> [Article]
The death of Malcolm Arnold will strike sadness into the
hearts of musicians everywhere, and of wind-players in
particular. There can scarcely be a single one who has not
encountered at some time or another that quintessential
Arnold work, his Three Shanties, and rejoiced over it.
Charming, melodious, graceful, witty; cheeky, even. But it
takes skill, hard work, a fine ear and lots of practice to
write pieces even as innocent-sounding as these shanties -
and they date from the very earliest years of his long
composing career.

Arnold would have been 85 next month; a big celebration was
planned for his home town of Northampton. The day he died, a
ballet based on an old project of his called The Three
Musketeers and using several older scores opened in
Bradford. He had long retired as a composer; many years of
illness had forced an increasing withdrawal from public
life. He received many musical honours, however; in 1970 he
was appointed CBE and (after a campaign led by David Mellor)
he was knighted in 1993. He wrote all sorts and conditions
of music, everything from full-scale symphonies, nine of
them, surely his lasting memorial, right down to television
advertisement jingles.

Malcolm Arnold was born in 1921, in Northampton, a town that
produced two other well-known composers in the 20th century,
Edmund Rubbra and William Alwyn. It is also a centre of the
shoe-making industry, in which Arnold's father held a
responsible position. So the family was comfortably off -
his was not a rags-to-riches story. And there was music in
this family of five children, too - Arnold's mother was
musical, encouraged him to have violin lessons when he was
very young, and recognised his exceptional talent - even
when that talent went off in unexpected directions: jazz,
for instance.

He first heard Louis Armstrong's band in the flesh in a
hotel in Brighton; he collected their records and became an
addict. The results of that addiction were many, and recur
time and again: they include a love of the blues that
surfaces in his own serious music, a belief that rigid
demarcations between different sorts of music are pointless,
a desire to bring something of the collaborative,
free-for-all spirit of jazz into classical music - and an
obsession with the trumpet.

The trumpet became his instrument. He was so good at it that
at the age of 16 he won a scholarship to the Royal College
of Music in London to pursue his studies there. He had also
been bitten by the composing bug from the age of 10; and so
composition clearly had to be the other subject he took.

Sooner or later, of course, these two strings to his bow
were bound to come together, which they did in only the
second orchestral work that he composed. It was an overture
written in the same year as the Three Shanties, and called
rather strangely Beckus the Dandipratt - Beckus is an
evocative name, and a dandipratt is an old word for an
urchin, so this is a kind of musical picture of a cheeky,
high-spirited, rather grubby but cheerful little boy,
represented not by a trumpet, but by its slightly coarser
cousin the cornet. It might almost be autobiographical.

There is an old record of Arnold playing in the work with
his own orchestra, the London Philharmonic. It was something
of a historic recording; it represented a great breakthrough
for a young musician at the start of his career, and it was
a useful visiting-card, as it showed the enormous potential
he had as an orchestral composer. And Beckus is still a
repertoire piece.

> [Records for the task]

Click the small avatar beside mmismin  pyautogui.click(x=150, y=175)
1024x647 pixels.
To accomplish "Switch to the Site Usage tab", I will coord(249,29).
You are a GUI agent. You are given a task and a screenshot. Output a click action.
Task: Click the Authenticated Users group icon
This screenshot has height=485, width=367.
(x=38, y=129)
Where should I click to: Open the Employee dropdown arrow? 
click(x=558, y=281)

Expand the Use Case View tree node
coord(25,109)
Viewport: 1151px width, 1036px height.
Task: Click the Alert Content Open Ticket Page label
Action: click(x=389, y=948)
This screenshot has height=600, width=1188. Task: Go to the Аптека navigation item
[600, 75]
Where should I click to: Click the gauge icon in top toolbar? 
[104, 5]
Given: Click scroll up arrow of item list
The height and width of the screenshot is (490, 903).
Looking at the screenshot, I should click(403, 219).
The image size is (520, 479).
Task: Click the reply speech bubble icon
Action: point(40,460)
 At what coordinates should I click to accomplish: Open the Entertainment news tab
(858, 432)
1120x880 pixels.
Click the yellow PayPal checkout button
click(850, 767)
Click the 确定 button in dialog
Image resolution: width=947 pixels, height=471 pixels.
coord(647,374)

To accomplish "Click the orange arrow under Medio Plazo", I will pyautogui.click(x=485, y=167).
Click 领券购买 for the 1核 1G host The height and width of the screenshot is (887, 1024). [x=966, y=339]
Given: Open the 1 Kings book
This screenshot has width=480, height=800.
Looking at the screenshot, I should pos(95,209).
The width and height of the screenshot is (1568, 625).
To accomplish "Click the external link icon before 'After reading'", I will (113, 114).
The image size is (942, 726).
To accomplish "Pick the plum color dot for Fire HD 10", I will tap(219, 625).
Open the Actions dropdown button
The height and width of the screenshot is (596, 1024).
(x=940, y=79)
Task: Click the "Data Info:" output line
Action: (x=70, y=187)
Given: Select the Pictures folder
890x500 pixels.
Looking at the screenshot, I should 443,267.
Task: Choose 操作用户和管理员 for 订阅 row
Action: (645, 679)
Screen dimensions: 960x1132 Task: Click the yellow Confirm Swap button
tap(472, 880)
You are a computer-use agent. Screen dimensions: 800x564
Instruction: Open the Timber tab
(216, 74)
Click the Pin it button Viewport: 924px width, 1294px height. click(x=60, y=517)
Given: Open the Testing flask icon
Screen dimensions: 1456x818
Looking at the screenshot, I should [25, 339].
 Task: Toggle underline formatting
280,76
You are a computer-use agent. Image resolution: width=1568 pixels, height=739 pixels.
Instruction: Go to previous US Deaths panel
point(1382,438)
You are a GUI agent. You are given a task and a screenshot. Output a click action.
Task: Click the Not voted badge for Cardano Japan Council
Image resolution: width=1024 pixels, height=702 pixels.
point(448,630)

> [Task requirements]
**A.** Reproduce the stretch of the records that starts with the line containing "This screenshot has height=600, width=1188." and ends with the line containing "Action: point(40,460)", including both of those lines.
**B.** Write the next portion of the piece on Malcolm Arnold, continuing on from its final sentence.
The piece on Malcolm Arnold has no connection to the records that come after it.

> [Final results]
**A.**
This screenshot has height=600, width=1188. Task: Go to the Аптека navigation item
[600, 75]
Where should I click to: Click the gauge icon in top toolbar? 
[104, 5]
Given: Click scroll up arrow of item list
The height and width of the screenshot is (490, 903).
Looking at the screenshot, I should click(403, 219).
The image size is (520, 479).
Task: Click the reply speech bubble icon
Action: point(40,460)

**B.**
Arnold was so outstanding at the trumpet that he could
easily have done that for life and made a good living.
Orchestras were falling over themselves to employ him even
before he had finished his studies with that great teacher
Ernest Hall. But he was also lured by jazz; he even ran away
from the Royal College once and played in a dance band in
Plymouth. And there was the Second World War; Arnold was
torn between his music or joining up or becoming a
conscientious objector. He ended up with what was for him
the worst of all possible worlds, playing the cornet in a
military band. He felt so useless in that role that he
inflicted a wound on himself in order to be discharged. That
surely offers a clue to a more turbulent character
underneath the cheerful façade.

The end of the war found him back in the London
Philharmonic, but more determined than ever to compose; to
order if possible, but, if no one asked, he still wrote
music. There was a serious composer waiting to get out, and
looking for his true voice. We can hear that in a work
written early in 1947, the First Violin Sonata, which had to
wait four years before it was first performed.

His strongest asset was immediately apparent: melody. Arnold
was a profoundly original melodist, both in the sense that
he wrote tunes which really do stick in the mind long after
the event, and also in the sense that he had an unerring
instinct for knowing just what to do with them.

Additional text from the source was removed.